# Instructions to follow
Nothing but a number is wanted: the count of lines in the records below that include "green".

==== Records supplied

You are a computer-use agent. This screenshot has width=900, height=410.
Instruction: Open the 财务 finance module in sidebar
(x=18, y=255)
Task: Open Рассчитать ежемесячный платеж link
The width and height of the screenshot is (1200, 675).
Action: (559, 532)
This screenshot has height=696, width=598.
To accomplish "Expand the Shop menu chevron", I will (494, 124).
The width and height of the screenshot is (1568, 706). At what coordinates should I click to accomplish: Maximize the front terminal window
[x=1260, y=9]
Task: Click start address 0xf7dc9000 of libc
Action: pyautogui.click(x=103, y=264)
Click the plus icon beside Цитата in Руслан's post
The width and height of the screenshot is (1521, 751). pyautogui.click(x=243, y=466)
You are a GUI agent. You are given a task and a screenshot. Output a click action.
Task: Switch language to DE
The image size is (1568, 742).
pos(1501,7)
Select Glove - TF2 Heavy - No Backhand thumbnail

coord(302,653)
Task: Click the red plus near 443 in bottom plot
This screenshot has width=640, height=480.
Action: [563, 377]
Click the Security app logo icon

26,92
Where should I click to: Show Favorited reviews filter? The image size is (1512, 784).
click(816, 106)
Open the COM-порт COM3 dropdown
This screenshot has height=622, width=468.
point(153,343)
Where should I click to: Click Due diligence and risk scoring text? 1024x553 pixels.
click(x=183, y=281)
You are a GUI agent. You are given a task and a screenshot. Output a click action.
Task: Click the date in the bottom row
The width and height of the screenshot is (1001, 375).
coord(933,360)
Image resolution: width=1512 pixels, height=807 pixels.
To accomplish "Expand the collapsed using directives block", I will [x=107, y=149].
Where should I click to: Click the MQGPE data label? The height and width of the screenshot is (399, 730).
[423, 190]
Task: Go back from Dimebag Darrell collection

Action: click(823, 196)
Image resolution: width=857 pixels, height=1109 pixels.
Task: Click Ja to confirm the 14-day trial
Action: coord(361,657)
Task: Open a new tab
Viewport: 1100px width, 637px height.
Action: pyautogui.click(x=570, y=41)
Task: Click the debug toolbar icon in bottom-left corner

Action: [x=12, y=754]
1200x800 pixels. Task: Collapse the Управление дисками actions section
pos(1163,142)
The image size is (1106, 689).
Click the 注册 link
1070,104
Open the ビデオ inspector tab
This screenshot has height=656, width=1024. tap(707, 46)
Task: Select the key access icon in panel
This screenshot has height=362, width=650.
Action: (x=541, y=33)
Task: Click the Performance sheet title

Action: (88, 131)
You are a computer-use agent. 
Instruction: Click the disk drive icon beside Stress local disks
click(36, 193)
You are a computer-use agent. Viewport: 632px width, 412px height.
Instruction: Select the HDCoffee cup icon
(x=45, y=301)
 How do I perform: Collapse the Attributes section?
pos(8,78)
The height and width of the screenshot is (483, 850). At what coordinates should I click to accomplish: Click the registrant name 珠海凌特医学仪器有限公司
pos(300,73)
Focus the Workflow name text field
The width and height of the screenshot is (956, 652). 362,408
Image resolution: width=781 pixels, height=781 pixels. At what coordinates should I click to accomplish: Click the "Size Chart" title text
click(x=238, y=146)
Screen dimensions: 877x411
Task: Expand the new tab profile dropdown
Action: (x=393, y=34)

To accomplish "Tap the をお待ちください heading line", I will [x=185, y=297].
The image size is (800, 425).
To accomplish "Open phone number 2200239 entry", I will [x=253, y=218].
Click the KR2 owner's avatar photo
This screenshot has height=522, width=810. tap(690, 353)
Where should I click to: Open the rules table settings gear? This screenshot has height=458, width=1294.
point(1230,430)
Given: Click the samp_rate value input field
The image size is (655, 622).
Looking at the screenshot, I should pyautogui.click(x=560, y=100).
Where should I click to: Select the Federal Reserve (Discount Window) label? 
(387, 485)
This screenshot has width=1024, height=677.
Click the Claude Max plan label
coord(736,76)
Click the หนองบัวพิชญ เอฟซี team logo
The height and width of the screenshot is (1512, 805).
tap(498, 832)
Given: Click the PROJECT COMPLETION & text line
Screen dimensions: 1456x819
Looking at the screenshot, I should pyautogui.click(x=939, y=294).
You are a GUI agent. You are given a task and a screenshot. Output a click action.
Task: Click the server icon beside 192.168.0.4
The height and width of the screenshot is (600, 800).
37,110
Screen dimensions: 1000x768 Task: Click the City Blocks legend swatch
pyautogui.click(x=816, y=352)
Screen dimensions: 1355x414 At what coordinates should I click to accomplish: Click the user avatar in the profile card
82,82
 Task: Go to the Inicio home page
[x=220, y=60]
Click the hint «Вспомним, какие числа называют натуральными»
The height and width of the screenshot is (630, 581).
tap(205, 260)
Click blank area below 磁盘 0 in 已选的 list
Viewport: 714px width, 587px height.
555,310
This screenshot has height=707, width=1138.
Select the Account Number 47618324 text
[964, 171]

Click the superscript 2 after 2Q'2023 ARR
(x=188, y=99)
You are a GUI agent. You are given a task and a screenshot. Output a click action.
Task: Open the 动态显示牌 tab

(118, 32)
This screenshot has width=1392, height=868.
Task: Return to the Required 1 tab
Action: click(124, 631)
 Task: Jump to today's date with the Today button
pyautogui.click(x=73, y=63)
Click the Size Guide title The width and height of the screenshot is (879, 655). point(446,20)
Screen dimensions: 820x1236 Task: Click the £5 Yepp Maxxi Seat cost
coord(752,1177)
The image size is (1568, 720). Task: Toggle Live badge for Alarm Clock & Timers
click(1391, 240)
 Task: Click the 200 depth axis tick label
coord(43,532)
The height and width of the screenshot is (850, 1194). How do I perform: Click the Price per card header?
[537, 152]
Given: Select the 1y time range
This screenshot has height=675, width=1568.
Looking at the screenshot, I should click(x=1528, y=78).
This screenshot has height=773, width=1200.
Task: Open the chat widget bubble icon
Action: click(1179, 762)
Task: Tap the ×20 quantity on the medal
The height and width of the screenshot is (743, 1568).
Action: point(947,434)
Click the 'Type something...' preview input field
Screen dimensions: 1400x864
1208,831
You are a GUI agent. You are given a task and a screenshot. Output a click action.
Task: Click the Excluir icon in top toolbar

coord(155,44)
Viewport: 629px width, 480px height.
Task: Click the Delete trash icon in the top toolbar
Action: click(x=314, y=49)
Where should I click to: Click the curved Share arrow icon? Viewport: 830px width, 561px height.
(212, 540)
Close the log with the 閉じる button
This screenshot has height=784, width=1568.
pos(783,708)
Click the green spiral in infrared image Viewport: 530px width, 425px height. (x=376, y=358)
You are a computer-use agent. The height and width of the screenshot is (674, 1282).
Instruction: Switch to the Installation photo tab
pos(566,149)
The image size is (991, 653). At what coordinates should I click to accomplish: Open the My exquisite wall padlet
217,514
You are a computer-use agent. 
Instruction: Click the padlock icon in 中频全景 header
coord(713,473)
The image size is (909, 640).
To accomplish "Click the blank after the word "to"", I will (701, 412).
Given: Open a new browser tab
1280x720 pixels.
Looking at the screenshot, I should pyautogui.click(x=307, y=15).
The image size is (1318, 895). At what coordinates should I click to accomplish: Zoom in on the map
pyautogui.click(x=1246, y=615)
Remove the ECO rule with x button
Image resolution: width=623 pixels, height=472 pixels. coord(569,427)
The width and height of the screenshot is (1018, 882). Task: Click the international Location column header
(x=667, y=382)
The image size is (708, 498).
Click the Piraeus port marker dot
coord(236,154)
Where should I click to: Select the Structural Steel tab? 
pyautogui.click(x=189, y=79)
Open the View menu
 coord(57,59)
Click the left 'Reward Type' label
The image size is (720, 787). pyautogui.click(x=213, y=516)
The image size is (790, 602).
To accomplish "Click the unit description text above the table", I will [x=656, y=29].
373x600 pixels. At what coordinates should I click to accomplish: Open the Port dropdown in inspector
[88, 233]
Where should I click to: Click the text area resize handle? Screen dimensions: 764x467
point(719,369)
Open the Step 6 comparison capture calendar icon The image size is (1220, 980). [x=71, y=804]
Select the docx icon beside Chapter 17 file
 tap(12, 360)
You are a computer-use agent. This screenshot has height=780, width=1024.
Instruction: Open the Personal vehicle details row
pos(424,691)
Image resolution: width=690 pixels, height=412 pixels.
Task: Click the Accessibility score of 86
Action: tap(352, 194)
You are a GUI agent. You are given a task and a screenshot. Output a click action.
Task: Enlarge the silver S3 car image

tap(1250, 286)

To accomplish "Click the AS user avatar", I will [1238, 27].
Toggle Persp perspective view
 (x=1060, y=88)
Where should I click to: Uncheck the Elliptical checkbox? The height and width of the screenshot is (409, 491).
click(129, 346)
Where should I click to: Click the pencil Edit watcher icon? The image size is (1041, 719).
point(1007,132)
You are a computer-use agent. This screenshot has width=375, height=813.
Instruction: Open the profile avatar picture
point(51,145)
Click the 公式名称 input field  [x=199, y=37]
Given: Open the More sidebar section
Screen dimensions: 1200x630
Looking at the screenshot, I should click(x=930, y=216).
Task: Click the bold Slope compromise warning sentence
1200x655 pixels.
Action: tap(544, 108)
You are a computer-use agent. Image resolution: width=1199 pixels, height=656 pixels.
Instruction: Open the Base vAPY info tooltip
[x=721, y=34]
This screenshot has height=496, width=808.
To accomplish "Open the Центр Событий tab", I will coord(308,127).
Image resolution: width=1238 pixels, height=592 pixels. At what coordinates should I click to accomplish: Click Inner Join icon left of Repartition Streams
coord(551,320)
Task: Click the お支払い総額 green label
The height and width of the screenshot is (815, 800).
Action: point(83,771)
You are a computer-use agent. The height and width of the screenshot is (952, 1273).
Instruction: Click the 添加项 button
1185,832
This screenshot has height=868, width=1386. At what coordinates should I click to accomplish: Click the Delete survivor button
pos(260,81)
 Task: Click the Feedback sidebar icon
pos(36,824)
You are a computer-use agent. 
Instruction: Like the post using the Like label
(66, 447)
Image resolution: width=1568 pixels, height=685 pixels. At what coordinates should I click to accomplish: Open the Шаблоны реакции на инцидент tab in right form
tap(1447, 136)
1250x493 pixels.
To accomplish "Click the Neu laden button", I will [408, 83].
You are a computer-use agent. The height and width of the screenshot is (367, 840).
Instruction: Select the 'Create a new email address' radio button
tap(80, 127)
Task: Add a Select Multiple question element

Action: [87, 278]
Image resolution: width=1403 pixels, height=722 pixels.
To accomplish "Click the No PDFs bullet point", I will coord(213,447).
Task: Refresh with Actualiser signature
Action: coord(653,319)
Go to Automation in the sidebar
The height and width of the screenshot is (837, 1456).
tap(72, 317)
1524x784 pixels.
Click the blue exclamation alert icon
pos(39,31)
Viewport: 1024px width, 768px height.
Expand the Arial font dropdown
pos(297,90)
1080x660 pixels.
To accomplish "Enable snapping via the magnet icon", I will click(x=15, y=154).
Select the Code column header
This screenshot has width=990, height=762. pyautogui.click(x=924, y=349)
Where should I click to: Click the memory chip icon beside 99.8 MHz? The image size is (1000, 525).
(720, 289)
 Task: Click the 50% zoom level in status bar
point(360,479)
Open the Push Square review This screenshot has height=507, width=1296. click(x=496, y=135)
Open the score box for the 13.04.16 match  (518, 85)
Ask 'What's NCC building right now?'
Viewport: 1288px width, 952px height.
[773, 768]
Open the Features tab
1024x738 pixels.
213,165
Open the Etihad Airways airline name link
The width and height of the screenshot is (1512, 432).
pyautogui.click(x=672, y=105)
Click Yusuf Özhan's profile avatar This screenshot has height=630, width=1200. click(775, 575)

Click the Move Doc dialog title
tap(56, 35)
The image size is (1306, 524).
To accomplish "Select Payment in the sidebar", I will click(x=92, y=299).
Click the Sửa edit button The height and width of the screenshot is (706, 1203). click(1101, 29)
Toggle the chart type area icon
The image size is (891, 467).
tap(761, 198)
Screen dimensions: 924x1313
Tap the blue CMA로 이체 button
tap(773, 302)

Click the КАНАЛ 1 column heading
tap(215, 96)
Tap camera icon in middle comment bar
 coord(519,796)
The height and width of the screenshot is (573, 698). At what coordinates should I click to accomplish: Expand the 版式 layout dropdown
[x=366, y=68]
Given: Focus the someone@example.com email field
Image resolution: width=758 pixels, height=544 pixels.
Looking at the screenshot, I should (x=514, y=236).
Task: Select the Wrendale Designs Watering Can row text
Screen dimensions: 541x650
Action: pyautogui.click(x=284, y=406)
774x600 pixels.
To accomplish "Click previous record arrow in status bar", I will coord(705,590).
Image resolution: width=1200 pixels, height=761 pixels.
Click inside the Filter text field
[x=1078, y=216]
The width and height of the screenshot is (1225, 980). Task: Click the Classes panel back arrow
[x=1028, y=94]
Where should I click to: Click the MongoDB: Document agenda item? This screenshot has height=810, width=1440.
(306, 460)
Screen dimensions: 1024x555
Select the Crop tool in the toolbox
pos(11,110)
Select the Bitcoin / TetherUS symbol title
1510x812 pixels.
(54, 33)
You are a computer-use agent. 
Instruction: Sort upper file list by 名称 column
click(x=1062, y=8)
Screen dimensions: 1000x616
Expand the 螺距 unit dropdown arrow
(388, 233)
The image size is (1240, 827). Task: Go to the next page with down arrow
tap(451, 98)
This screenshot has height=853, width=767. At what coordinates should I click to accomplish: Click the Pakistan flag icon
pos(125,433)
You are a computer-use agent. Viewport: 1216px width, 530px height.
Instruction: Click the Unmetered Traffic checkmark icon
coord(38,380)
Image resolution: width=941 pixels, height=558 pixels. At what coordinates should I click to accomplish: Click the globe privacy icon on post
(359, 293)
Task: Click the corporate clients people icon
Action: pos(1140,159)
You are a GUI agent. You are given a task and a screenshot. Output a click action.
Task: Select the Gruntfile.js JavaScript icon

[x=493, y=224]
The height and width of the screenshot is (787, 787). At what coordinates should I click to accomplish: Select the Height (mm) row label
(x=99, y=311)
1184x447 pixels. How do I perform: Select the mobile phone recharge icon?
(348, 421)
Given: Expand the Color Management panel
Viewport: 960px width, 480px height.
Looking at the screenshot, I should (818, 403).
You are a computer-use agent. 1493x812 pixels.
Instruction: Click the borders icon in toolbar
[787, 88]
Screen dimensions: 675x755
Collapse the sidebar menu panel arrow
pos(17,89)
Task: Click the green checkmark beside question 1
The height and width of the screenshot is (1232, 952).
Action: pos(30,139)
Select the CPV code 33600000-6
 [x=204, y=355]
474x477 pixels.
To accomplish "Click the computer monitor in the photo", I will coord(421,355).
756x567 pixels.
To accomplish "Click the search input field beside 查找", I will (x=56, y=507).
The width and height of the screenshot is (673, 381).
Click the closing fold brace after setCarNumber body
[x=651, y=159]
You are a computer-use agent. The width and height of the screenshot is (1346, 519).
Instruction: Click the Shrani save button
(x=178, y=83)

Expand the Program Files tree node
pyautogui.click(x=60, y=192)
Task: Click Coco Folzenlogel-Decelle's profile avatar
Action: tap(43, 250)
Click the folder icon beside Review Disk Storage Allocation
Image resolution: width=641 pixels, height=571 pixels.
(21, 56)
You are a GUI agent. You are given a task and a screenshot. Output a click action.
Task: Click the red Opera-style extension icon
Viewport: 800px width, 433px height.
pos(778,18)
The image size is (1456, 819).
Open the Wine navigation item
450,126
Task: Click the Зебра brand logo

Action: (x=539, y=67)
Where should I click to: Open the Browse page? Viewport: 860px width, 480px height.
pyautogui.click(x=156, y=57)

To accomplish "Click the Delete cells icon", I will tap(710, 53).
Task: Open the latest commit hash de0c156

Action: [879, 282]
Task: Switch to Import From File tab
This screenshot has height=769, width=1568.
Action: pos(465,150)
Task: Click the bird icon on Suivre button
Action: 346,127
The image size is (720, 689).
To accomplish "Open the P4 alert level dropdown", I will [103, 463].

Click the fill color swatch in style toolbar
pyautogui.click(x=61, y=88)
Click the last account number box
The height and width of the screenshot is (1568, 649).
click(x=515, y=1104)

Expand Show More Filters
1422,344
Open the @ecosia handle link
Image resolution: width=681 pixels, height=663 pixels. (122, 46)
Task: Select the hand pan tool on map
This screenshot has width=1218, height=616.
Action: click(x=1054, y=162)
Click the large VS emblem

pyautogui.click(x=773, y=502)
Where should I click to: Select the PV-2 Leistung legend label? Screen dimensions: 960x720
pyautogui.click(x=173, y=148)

========

# Exercise answer
3